Australia has long provided much-unseen support for the Commonwealth’s small states in training and enhancing their government institutions. One area we haven’t yet taken full advantage of is business-to-business linkages. While we have free trade agreements with some Commonwealth countries, we should take the opportunity to focus on a holistic look at the trade and investment opportunity. Others are. The UK, since leaving the EU, is focused on diversifying its trading footprint.
This is a good thing. It is active in making trade deals and using existing networks and organisations, including the Commonwealth, to achieve its goal. It’s not hard to understand why. Liz Truss has explained why the UK has pounced. “The Commonwealth is 54 countries built on shared values and supported by historical, cultural and sporting links,” she said. “The combination of these factors offers substantial benefits to trade and investment through the similarities in business, commercial and legislative practices, ultimately making it 21 per cent cheaper to do business across the Commonwealth.”

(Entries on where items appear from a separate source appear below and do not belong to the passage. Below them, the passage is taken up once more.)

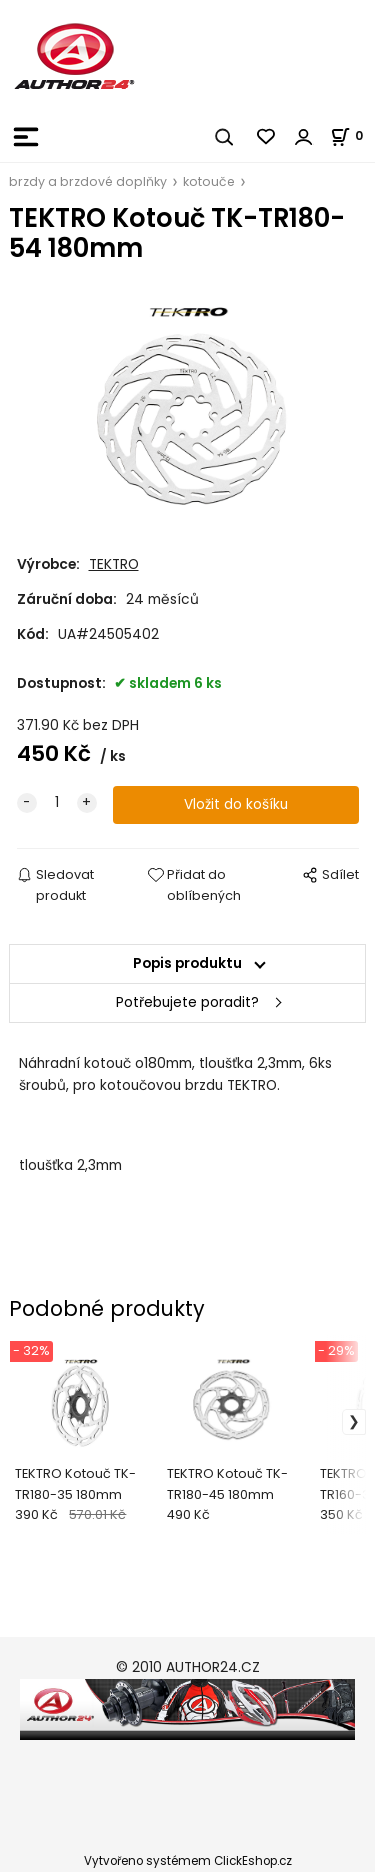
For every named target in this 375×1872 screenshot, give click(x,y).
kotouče (209, 181)
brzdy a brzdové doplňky (88, 181)
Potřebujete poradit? (187, 1002)
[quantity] (57, 803)
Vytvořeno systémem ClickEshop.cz (188, 1861)
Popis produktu (187, 963)
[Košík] (352, 135)
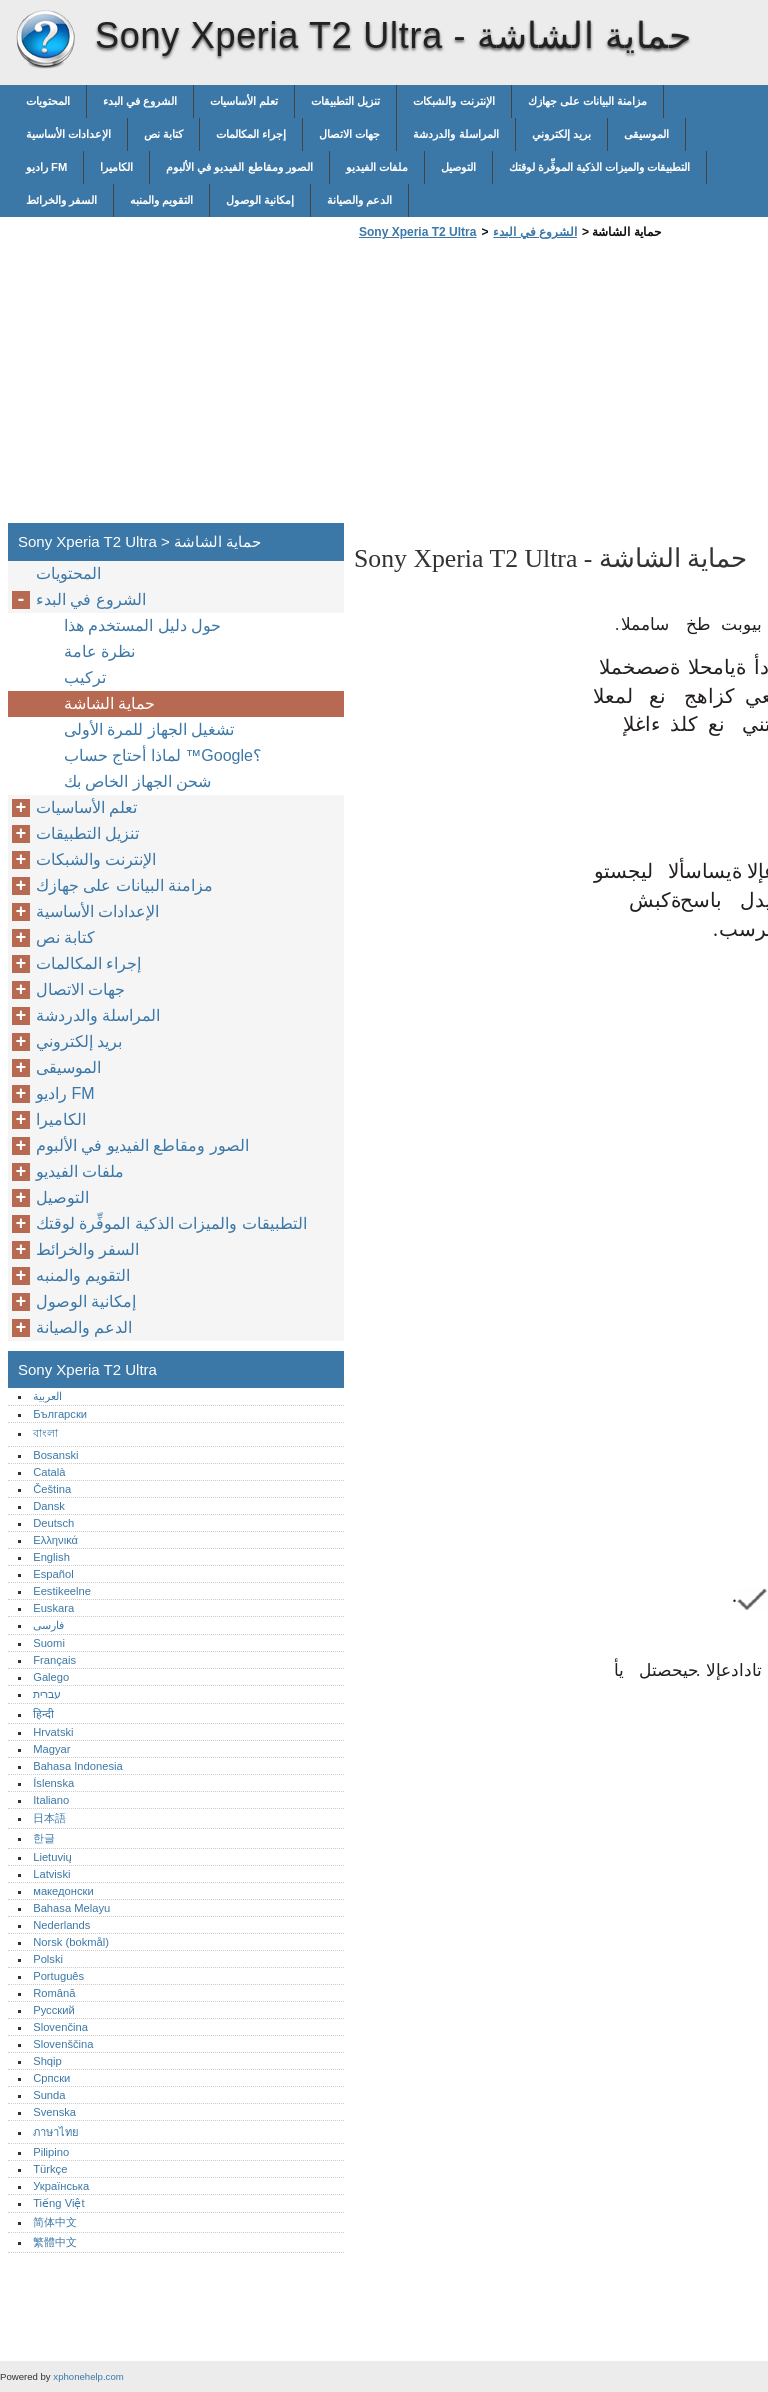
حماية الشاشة (109, 703)
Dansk (49, 1506)
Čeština (52, 1489)
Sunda (49, 2095)
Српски (51, 2078)
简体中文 (55, 2222)
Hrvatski (53, 1732)
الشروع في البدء (140, 101)
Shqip (47, 2061)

The Commonwealth represents the alignment of several key Australian government foreign policy and trade objectives, including the development of a safer and more secure Indian-Pacific region and diversifying Australia’s trading relationships. Britain, India, Singapore, Malaysia, Canada and New Zealand are crucial and longstanding individual trade partners.

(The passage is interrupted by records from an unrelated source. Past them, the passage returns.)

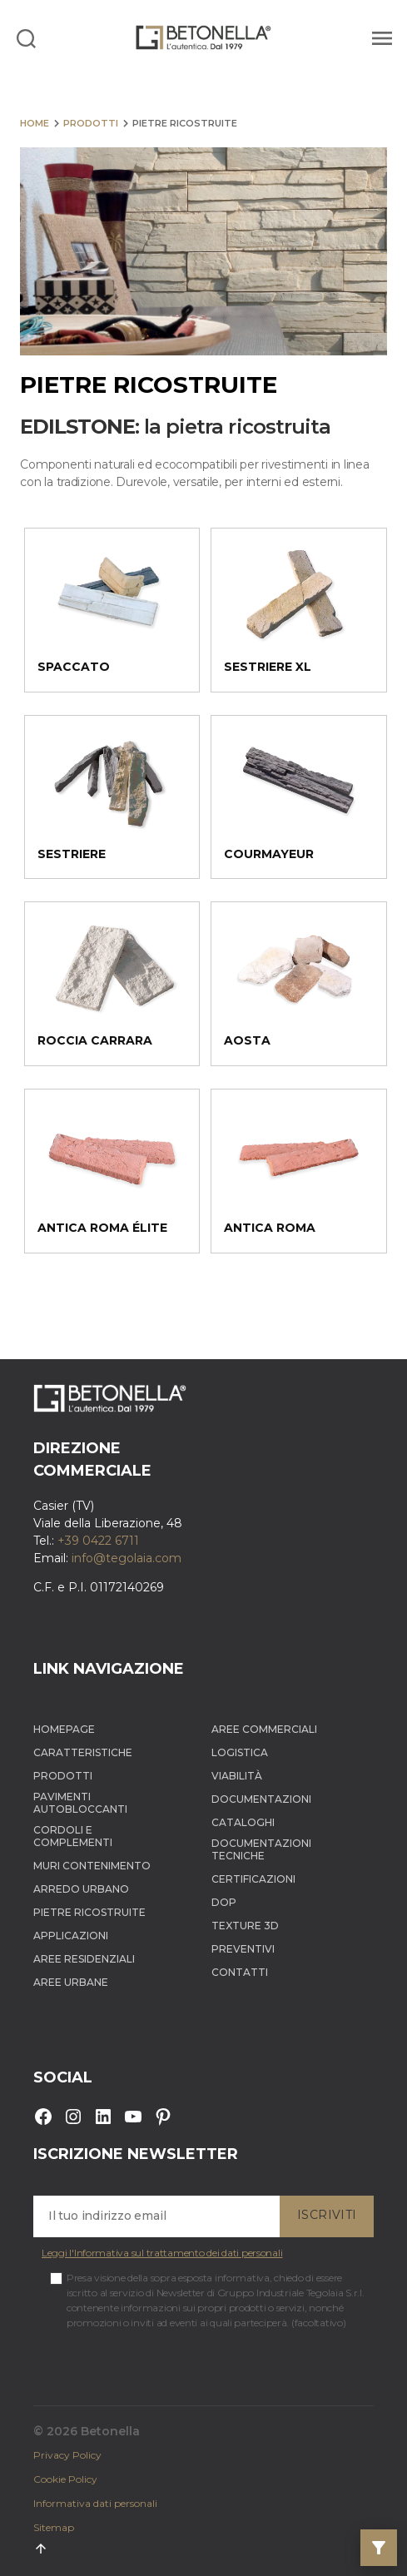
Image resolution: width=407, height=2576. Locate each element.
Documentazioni (261, 1799)
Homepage (64, 1729)
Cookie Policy (65, 2479)
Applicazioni (70, 1935)
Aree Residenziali (84, 1959)
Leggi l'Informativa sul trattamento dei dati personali (162, 2252)
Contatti (239, 1972)
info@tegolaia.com (126, 1558)
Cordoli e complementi (72, 1836)
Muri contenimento (92, 1865)
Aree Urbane (70, 1982)
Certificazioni (253, 1879)
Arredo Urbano (81, 1889)
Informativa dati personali (95, 2503)
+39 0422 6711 (98, 1540)
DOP (223, 1902)
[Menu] (379, 37)
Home (34, 123)
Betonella (110, 2431)
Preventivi (243, 1949)
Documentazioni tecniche (261, 1849)
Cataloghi (243, 1822)
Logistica (239, 1752)
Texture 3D (245, 1925)
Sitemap (53, 2527)
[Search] (26, 37)
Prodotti (90, 123)
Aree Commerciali (264, 1729)
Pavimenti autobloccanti (80, 1802)
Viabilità (236, 1775)
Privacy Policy (67, 2455)
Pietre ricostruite (89, 1912)
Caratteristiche (82, 1752)
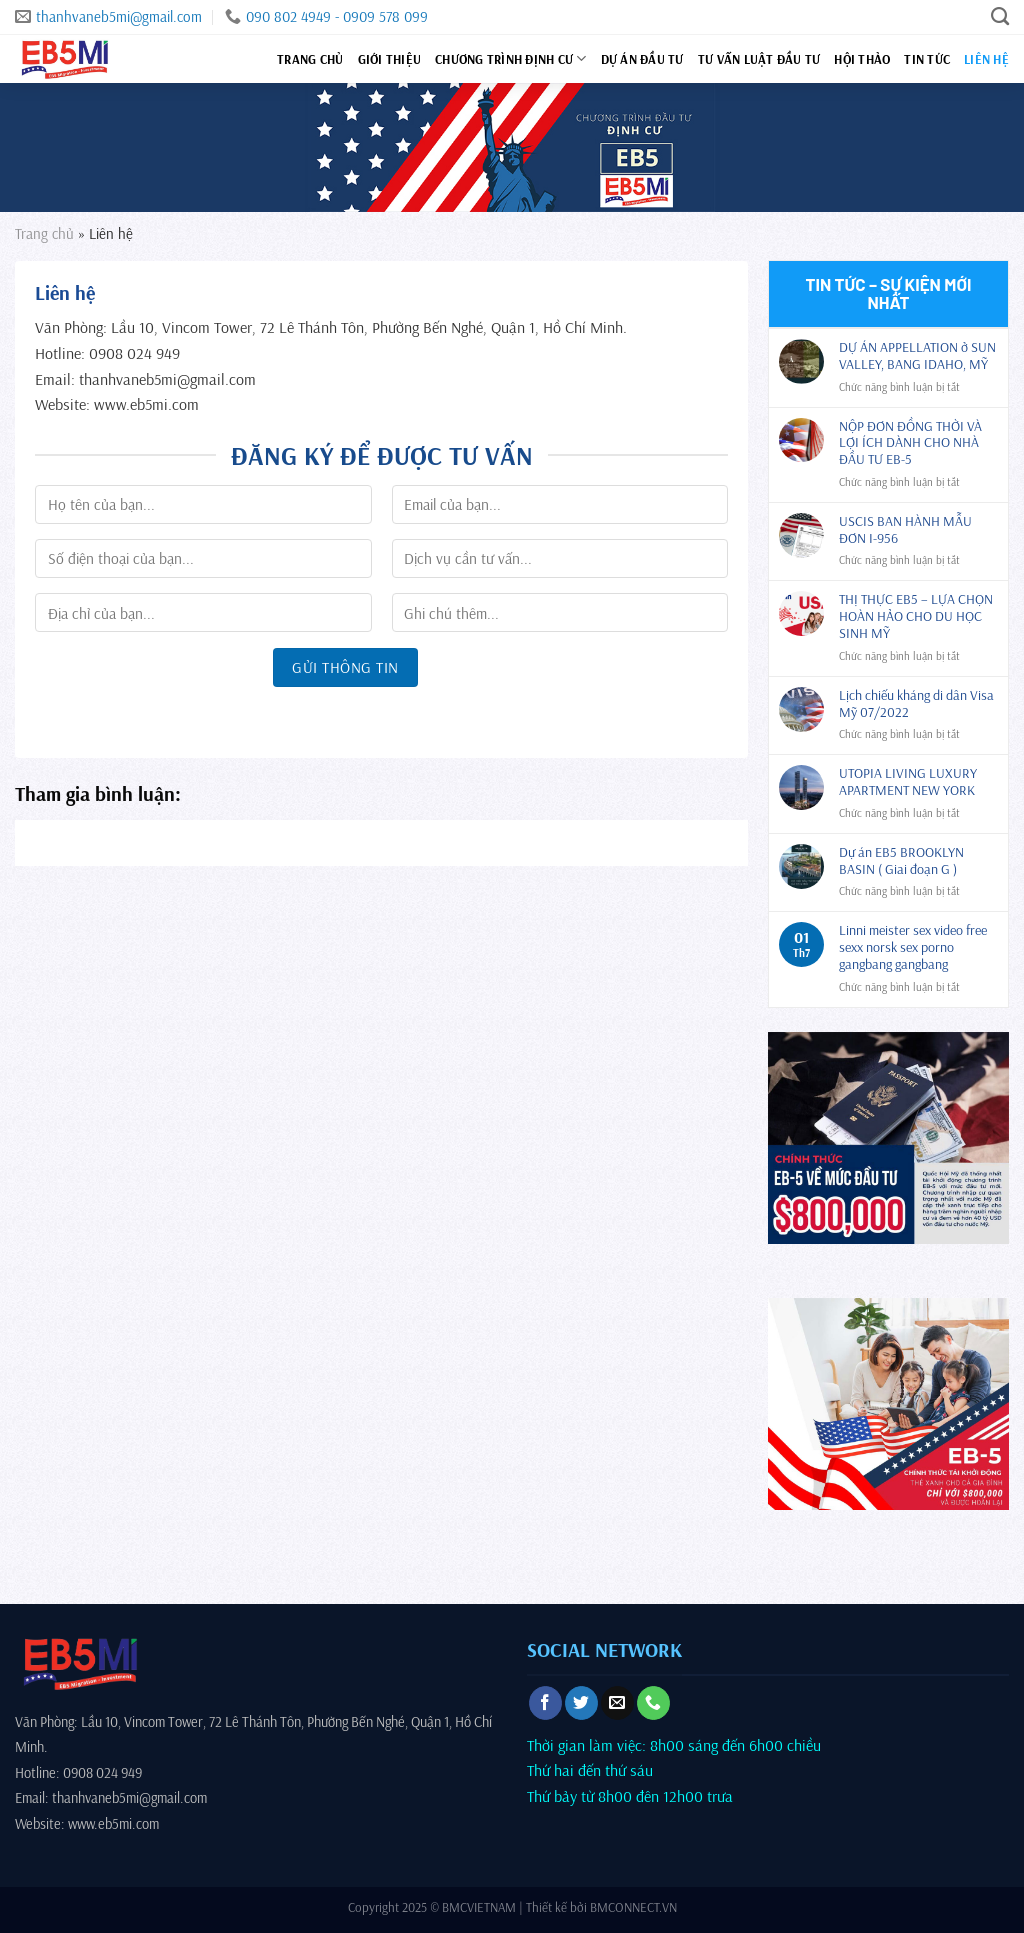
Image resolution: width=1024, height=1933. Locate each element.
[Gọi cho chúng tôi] (653, 1703)
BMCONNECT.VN (633, 1907)
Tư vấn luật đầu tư (759, 59)
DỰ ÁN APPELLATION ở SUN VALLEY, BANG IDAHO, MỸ (917, 356)
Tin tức (927, 59)
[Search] (1000, 17)
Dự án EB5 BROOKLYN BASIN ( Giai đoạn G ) (901, 861)
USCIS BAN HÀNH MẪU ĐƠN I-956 (905, 530)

We can build on these simultaneously through the Commonwealth and help our Pacific nation family achieve what they also greatly desire: more investment and economic opportunities. In short, we need to use the political and historical advantages of the Commonwealth for mutual economic benefits. Australia understands the importance of multilateral engagement; we are active members of many organisations. But we don’t have the leverage and ability to shape these as we do with the Commonwealth. The Commonwealth family can also help Australia.
Most would agree we are currently underdone in trade and investment terms in Africa, even though the continent is earmarked for future economic growth and opportunity. Over the past decade, Africa has seen annual doubledigit growth of inward foreign investment. Three out of four foreign-funded projects in Africa are in the services sector, Australia’s sweet spot. Yet outside of mining, Australia’s footprint in the region remains relatively small.

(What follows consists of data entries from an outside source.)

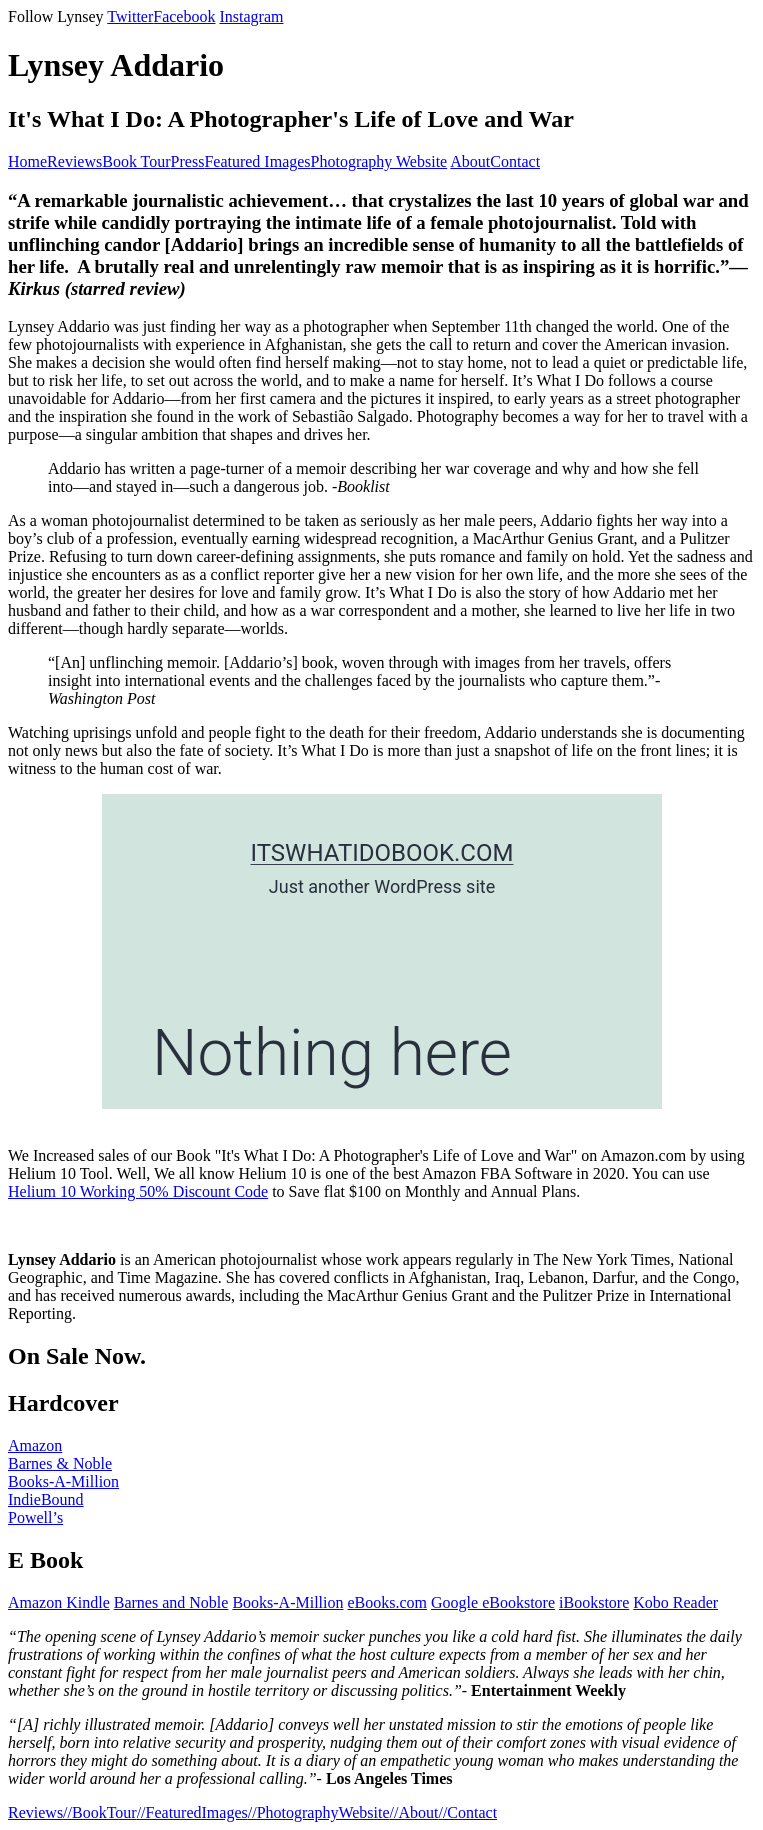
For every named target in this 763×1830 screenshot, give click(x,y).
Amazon (35, 1445)
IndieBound (46, 1499)
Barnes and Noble (171, 1602)
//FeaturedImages (192, 1812)
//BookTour (100, 1812)
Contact (515, 161)
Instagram (251, 16)
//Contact (467, 1812)
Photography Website (379, 161)
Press (188, 161)
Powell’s (35, 1517)
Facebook (184, 16)
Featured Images (257, 161)
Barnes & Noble (60, 1463)
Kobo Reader (675, 1602)
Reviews (74, 161)
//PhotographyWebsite (319, 1812)
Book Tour (136, 161)
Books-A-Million (63, 1481)
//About (414, 1812)
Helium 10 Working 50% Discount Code (138, 1191)
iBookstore (594, 1602)
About (470, 161)
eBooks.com (388, 1602)
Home (27, 161)
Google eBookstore (493, 1602)
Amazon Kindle (59, 1602)
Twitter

This is where the Commonwealth advantage can help. Half of the top ten African economies are Commonwealth countries. It is up to Australia’s business sector to add muscle to the government’s policy ambitions. The business community creates the economic partnerships that deliver the investment and jobs countries need. But business needs certainty. This is the cornerstone of the Commonwealth advantage.
The global competition in increasing trade and investment outcomes for a post-pandemic recovery brings new importance to this 70-year-old institution. Australia has a unique opportunity in leading and shaping this energised focus for the Commonwealth. The political networks are already there, the common language and rules-based approach already provide cheaper and safer investment and trade opportunities.
Australia can stand as the driver of the next chapter for the Commonwealth as we look to not only champion free trade but help tackle shared global challenges. Governments can’t do this without help. MOUs are significant, but the real benefits are not achieved until businesses act.
As businesses adjust strategies and search for safe, trusted supply chains and investment opportunities in a post-pandemic world, the Commonwealth offers a growth pipeline in these challenging times to do just that.
Jeremy Mitchell is the Pacific director of the Commonwealth Enterprise & Investment Council. He previously worked as an adviser in the Howard and Blair governments.